「マヤの予言」・・・と言えば2012年12月22日に、この現在私達が生きてる世界が終焉を迎えるという・・・ショッキングなものだが(終わると言っても別に全人類が絶滅したり、地上に生物が生存出来なくなる・・・といった類のものではない・・・と思う)
また、正確には「マヤの暦」が上記の年月日で途絶えている為で、マヤ人が別に「この日に世界が滅亡しますよ!」と断言している訳ではない。・・・ただ、マヤ人の「時間観念」とは円環的であり、周期的に「繰り返される」ものだと結論付けているらしい。 何が「繰り返される」のか?ーそれが「太陽磁場の逆転現象」による「地球規模での異常気象」−それが起きるまでの周期期間が約3700間だと言うのだ!

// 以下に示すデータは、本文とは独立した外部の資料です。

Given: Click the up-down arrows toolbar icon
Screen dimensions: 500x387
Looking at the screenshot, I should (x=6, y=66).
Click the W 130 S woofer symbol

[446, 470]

それは人類がこの世界に誕生してより「文明」を築き上げて来た歴史においても繰り返されて来たという。(過去に人類は第一の太陽の時代、第二の太陽の時代、第三の太陽の時代、第四の太陽の時代を生きて来たという)・・・そして現在は「第五の太陽の時代」が続いているとか。
古代マヤ人の凄さは、「太陽黒点」の移動周期を正確に観測し、それが20回繰り返されると今度は「太陽自体の磁場逆転現象」が発生するという事を「数式化」し正確に予測出来た事である!(これは凄いとしか言い様がない!)
本書は「マヤの暦」や「天体学」、「数学」だけではなく、「マヤ人」自体のルーツや彼らに多くの影響を与えた「ケェツアルコアトル」の正体についても文明論的な資料を駆使して推論している。(この著者はどうもアトランティス人ではないかと論じているが・・・・)巻末にはかなり詳しく「太陽黒点が人間に与える生態学的な影響」とか「太陽黒点活動と人類文明の隆盛、衰退の相関図」や「マヤ人が天体観測により知り得た数、数式」等、「理系出身」の方でもかなり読み応えのある内容になっています。興味のある方は研究される事をお奨めします。